Required actions —
**A.** In the interview about orthopedic private practice, in what year did Dr. Molli start his practice?
**B.** Carry on the interview about orthopedic private practice from its final line.

Text block —

Ryan Molli, DO, said he hopes more orthopedic surgeons will lean into private practice in the future.
Dr. Molli, founder and CEO of Whole Health Orthopedic Institute in Meadville, Pa., discussed his journey into private practice and what young orthopedic surgeons should know.
Note: This conversation was lightly edited for clarity.
Question: Can you tell me what you're most proud of from this past year?
Dr. Ryan Molli: It would say it's the growth of our practice. I started my private practice in 2018 from scratch and started out with 14 employees. We are now the sole owner and have well over 30 employees. It was myself when I first started, and now we have five orthopedic surgeons and five [advanced practice] providers.
Q: A lot of independent orthopedic practices have considered consolidation. What strategies have helped your practice thrive on its own?
RM: Around April 2020, I left an acute care hospital, and I partnered and became a physician owner at a physician-owned surgical hospital. That partnership has really blossomed over the past three and a half years. All of our surgeons are now operating there, and we've been able to take 100% of our cases out of standard acute care hospitals. We have 10 inpatient beds, and it's nice that we have the ability to keep our patients overnight if need be. But still, 95% of our patients are going home the same day with joint replacements.
Q: Can you talk about some of the biggest trends that you've been following in health care lately?

Entries provided —

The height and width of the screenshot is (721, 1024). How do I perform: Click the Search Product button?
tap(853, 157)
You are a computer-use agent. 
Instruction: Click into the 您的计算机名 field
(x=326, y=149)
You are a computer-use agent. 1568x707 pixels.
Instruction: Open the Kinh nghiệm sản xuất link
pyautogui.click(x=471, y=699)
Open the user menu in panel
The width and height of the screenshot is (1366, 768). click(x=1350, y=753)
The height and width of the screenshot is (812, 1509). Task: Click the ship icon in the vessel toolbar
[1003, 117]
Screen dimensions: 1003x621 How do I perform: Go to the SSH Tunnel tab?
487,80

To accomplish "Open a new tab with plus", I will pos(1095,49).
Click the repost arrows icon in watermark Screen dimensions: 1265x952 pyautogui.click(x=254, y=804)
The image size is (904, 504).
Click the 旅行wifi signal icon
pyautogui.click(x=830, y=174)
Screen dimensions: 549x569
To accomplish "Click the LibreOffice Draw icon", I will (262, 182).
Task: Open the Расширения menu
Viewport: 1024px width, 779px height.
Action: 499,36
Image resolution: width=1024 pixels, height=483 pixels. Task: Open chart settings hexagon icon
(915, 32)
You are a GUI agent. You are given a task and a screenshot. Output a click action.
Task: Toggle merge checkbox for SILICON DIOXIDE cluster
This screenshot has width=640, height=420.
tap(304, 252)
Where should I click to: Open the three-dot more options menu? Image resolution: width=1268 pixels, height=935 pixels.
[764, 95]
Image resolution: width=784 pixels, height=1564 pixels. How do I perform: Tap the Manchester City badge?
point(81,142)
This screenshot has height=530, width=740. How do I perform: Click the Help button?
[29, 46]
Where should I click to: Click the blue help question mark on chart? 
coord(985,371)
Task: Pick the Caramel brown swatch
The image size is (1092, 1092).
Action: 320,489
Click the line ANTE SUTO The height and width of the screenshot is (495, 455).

Task answers —
**A.** 2018

**B.**
RM: I'm disappointed that the pendulum has swung so far toward hospital employment, and one of my main goals is to swing that back toward private practice and hopefully encourage young orthopedic surgeons that it is very possible to start private practices and thrive. It's all about partnerships and making sure that you're creating the ultimate patient experience. I truly believe if you put your patient's experiences and needs and desires first, the rewards will come.
Q: What advice would you have for experienced orthopedic surgeons to best set things up well for younger surgeons to help swing that pendulum back?
RM: In my area, we're the last private practice in Northwest Pennsylvania, and the physicians that sold to the hospitals are now extremely dissatisfied and wishing and regretting those decisions. I would say don't make quick decisions based upon pressures from hospitals and institutions. Try to maintain your independence as much as possible, and reach out to those around that have been able to successfully navigate the waters of private practice and maybe look to partner with them as well.
Q: What are you excited for in 2024?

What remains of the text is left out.